Ducks c. Canadiens

Crédit : Martin Chevalier / JdeM

Canadiens de Montréal

«Ça commençait à devenir plus dur» -Danault

Publié | Mis à jour

Phillip Danault a exercé sa patience en patinant pendant quatre jours avec Ryan Poehling, Victor Mete, Cale Fleury et Cayden Primeau. Dans un camp où il n’y a pas des tonnes de nouvelles, on les avait surnommés le groupe des cinq.

Danault a finalement expliqué la raison de la naissance de ce petit groupe. Ils avaient eu des contacts avec Xavier Ouellet, l’un des deux joueurs déclarés positifs à la COVID-19.

«Xavier n’était finalement pas contagieux. On était isolés pour rien», a dit le numéro 24 après un autre entraînement vendredi.

Pour Danault, qui sera un joueur crucial dans cette série face aux Penguins, ce n’était pas le scénario idéal. Il perdait du temps précieux à l’entraînement en compagnie de ses partenaires habituels, Tomas Tatar et Brendan Gallagher.

«On tentait de rester positifs. Ça commençait à devenir plus dur, sachant que l’équipe pratiquait. C’était différent, mais pour le cardio, c’était bon.
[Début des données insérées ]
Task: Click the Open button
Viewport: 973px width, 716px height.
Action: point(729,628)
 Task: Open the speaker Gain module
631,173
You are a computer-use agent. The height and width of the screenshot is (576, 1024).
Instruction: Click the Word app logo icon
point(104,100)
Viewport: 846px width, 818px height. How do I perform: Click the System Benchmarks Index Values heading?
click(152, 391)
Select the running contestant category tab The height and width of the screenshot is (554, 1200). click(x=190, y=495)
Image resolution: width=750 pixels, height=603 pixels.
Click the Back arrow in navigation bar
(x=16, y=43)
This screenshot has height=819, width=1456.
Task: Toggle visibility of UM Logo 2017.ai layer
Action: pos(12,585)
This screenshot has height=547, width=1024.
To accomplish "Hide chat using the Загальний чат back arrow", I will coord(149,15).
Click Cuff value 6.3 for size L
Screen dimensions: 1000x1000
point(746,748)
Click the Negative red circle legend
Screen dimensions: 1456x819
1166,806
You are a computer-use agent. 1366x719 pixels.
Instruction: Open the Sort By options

Je suis revenu avec l’équipe, et le cardio avait une coche de plus. Ce n’était pas si difficile de revenir. Je joue avec eux depuis deux ans, la chimie est revenue rapidement.»

Danault a passé quatre jours à l’écart. Si ce n’était rien de catastrophique, c’était assez pour le contrarier un peu.

«C’était mental, a lancé le Québécois. D’ailleurs, l’équipe qui gagnera la coupe Stanley sera très forte mentalement. On n’est pas habitués à pousser autant en milieu d’été. Et dans la bulle, ce sera difficile de s’occuper 24 heures sur 24, chaque jour. Ce sera un bon test. On n’a jamais vécu ça. Mais il faut rester positifs et s’amuser.»

Pour reprendre l’expression de Bob dans le classique film Les Boys, la dureté du mental représentera un facteur important.

Chance unique

Claude Julien avait parfaitement résumé la lutte pour le gardien numéro deux au début du camp, disant que, dans un monde idéal, Carey Price obtiendrait toutes les minutes face aux Penguins. Le numéro deux aura donc comme responsabilité de s’asseoir au bout du banc lors des matchs.

Charlie Lindgren et Cayden Primeau se battront pour ce poste.

«C’est très compétitif depuis le début du camp, a noté Lindgren. On se prépare tous pour les séries. On a la chance de jouer pour la coupe Stanley. On y a toujours rêvé. On s’améliore tous les jours.»

«Quand ils ont suspendu la saison en mars, nous savions qu’il y avait une chance de recommencer. Je n’ai jamais levé le pied de la pédale, a ajouté l’Américain de 26 ans. Nous sommes en séries, nous nous concentrons sur cet aspect.»